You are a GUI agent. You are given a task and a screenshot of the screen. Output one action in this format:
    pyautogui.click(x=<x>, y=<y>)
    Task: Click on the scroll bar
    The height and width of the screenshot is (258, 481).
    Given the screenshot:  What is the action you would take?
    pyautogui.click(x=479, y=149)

========

Aim of the task –
Substitute "scrollbar" for "scroll bar" in the records above and reproduce them with every other character unchanged.

Reply –
You are a GUI agent. You are given a task and a screenshot of the screen. Output one action in this format:
    pyautogui.click(x=<x>, y=<y>)
    Task: Click on the scrollbar
    The height and width of the screenshot is (258, 481).
    Given the screenshot:  What is the action you would take?
    pyautogui.click(x=479, y=149)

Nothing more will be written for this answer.